Are current critiques of the theropod origin of birds science? Rebuttal to Feduccia (2002)

Auk, The, Apr 2003 by Prum, Richard O

Because Feduccia's scenario is untestably vague, he is reduced exclusively to criticizing the theropod hypothesis. Feduccia (2002) portrayed the theropod origin of birds as a vast cladisitic conspiracy to deceive the ornithological community. Like a conspiracy theorist, he unerringly interprets evidence-even the new, ultimate evidence of feathered theropods-as favoring his preconceived conclusions. Feduccia (2002) argues that hypotheses of character homology cannot be tested by congruence with other characters, advocating a character by character approach instead. This ad hoc method permits him to interpret each separate character in whatever manner he prefers to support his argument, and to avoid dealing with the overwhelming volume of character evidence from all parts of the body supporting the theropod origin. He frequently argues both sides of the same issue wherever it is convenient. For example, when the first nonavian theropod furcula was described for Velociraptor (Norell et al. 1998), Feduccia and Martin (1998) claimed that the presence of a furcula in the basal archosauromorph Longisquama demonstrates that those structures have evolved multiple times in archosaurs and are "weak evidence" of phylogenetic relationship. Now, applying his "character by character" approach in this commentary, Feduccia mentions that the furcula of Longisquama in an effort to support the hypothesis that Longisquama is closely related to birds, in direct contradiction to his earlier published conclusions. Simultaneously, he ignores the discoveries since 1998 of furculae or paired clavicles in six to nine major lineages of theropod dinosaurs, including dromaeosaurs, oviraptors, tyrannosaurs, allosaurs, and coelophysids (Tykoski et al. 2002). Of course, the only scientific way to resolve alternative hypotheses of character evolution and character conflicts are by applying a repeatable, explicit, analytical method to reconstruct evolutionary history of characters and organisms. But Feduccia (2002) openly rejects available systematics methods as forcing "into algorithmic form what is arguably the most subjective and qualitative field of biology."

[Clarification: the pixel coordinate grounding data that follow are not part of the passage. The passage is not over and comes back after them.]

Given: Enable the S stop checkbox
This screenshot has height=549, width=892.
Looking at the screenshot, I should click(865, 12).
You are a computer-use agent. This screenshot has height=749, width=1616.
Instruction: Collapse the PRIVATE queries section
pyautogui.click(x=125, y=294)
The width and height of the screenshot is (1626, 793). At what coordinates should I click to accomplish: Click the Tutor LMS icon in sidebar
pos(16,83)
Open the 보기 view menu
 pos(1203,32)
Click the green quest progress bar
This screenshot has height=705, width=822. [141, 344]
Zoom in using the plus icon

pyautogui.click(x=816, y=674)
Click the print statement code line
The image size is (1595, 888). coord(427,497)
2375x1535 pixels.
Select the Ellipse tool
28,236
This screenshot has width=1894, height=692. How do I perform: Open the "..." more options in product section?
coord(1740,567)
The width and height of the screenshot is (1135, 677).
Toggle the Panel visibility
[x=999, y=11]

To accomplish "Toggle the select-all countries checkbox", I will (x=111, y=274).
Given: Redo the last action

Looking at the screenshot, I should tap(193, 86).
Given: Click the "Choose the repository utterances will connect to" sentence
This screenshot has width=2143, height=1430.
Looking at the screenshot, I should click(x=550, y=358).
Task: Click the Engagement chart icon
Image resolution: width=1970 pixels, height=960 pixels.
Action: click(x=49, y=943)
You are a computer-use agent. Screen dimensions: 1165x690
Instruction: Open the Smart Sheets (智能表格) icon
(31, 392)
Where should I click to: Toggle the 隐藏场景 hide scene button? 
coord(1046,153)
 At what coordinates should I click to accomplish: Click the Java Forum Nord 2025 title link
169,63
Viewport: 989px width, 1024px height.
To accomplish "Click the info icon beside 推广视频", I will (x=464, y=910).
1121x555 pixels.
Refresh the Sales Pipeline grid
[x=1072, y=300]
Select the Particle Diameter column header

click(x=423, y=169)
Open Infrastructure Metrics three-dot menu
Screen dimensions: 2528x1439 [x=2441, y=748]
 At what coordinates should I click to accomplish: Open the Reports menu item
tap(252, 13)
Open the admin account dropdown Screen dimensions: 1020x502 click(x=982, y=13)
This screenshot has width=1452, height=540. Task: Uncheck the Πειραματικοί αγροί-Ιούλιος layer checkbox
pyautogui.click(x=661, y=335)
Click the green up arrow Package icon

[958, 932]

Feduccia's (2002) dogmatic belief in rampant evolutionary convergence in morphology literally begs the question-that is, presumes exactly the facts that need to be demonstrated. The only way to demonstrate convergence is to show that the majority of character evidence supports a hypothesis of phylogeny in which the convergent characters are shown to have evolved independently (Patterson 1982, Pinna 1991). Yet, Feduccia rejects both repeatable systematic methods and explicit, testable alternative hypotheses, making it impossible for him to demonstrate the convergence in which he believes. Feduccia (1999a,b; 2002) repeatedly cited his favorite examples of failed phylogenetic hypotheses as a justification for rejecting repeatable scientific methods, but he failed to mention that it was subsequent phylogenetic analyses that established the preferred hypotheses. Actually, the repeatable scientific methods that Feduccia rejects are the solution, not the problem. Feduccia (2002) further states that the theropod hypothesis implies that dromaeosaurs are "avian ancestors," and that bird are "derived from dromaeosaurs," when it is well known that the hypothesis states that the birds and dromaeosaurs (probably including troodontids) are sister groups.